• last year
Retired Canadian Space Agency astronaut Marc Garneau describes the time he picked up a spinning satellite in space known as Spartan 207. Garneau retrieved the satellite in May 1996 during space shuttle mission STS-77, using the Canadarm. Garneau was speaking to Space.com on the 40th anniversary of his first spaceflight, also Canada's first, in 1984.

Credit: Space.com | NASA | edited by Steve Spaleta
Transcript
00:00And if I had to single out one single moment that gave me the greatest pride in my three
00:10missions, it was on the second mission when I had to capture a free-flying spacecraft
00:16called Spartan 207, which we had released a couple of days before and which we had to
00:23now recover and bring back to Earth.

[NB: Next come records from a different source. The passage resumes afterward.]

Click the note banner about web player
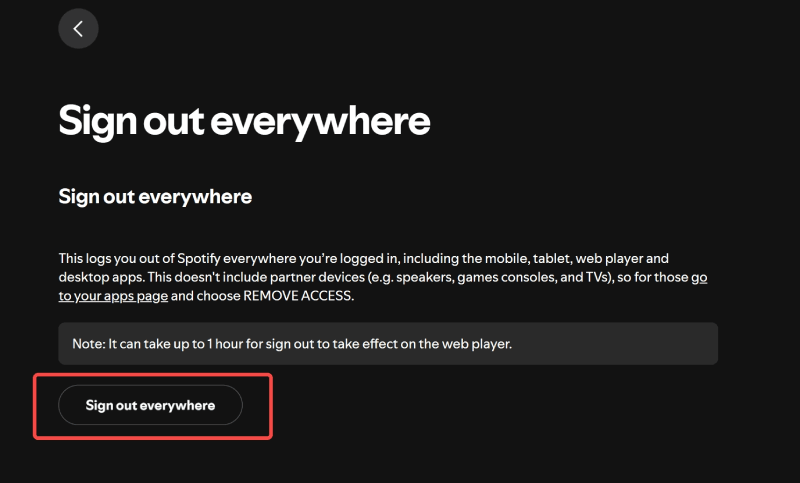800x483 pixels. point(388,343)
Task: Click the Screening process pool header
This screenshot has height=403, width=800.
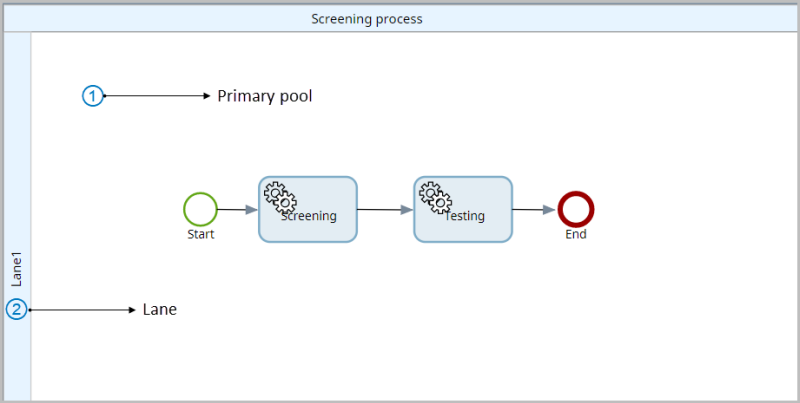Action: [x=366, y=19]
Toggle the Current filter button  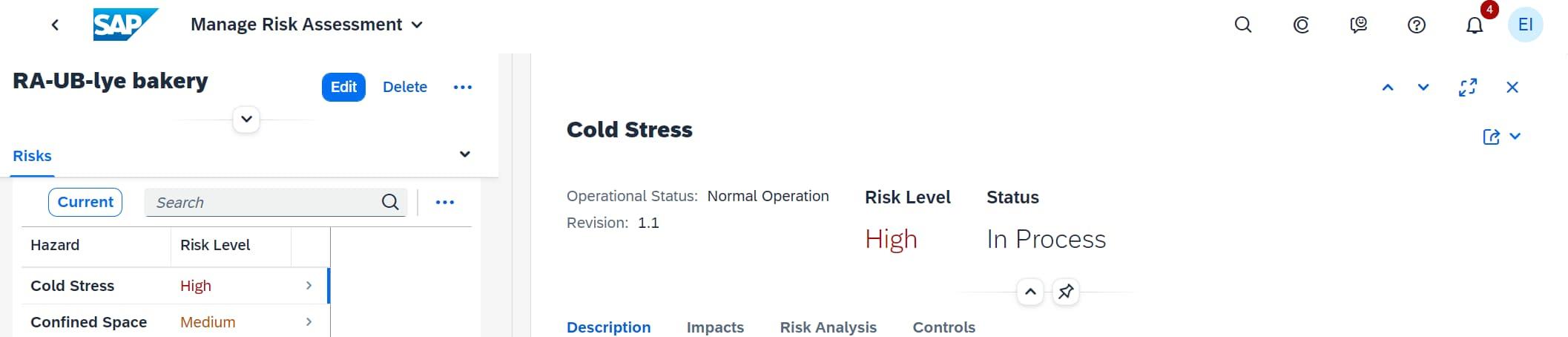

00:29Endeavor, Houston, for Spartan.
00:31Go ahead.
00:34Yeah, at this point, what we'd like to do real quickly is see if we can get a view of
00:42the top of the Spartan and then go ahead and proceed with the birth and RMS power down.
00:48Okay, and that's exactly where we were going, Bill.
00:53Locating it now.
00:55Thanks, John.
00:59We got a good downlink.
01:01Affirmative.
01:03And this is really when you're, it's when the rubber hits the road, you have to capture
01:11it.
01:12And it's different from, you know, capturing a payload that's in the payload bay that's
01:18fixed.
01:19If you aren't successful, the payload you're trying to grab is not going to go anywhere.
01:26If you make a mistake trying to grab a free-flying satellite, and remember, you and the orbiter
01:32are both moving around the Earth in tandem at 28,000 kilometers per hour.
01:37But if you do it wrongly, there's the potential for you to cause unwanted motion in your spacecraft.
01:44And then it's an extremely challenging task to be able to recover it after that.
01:49So I felt that was the moment when I really had to be successful.
01:55And it's the moment it worked out and it gave me a huge amount of pride, being a Canadian,
02:02to operate that Canadarm and to capture a free-flying payload.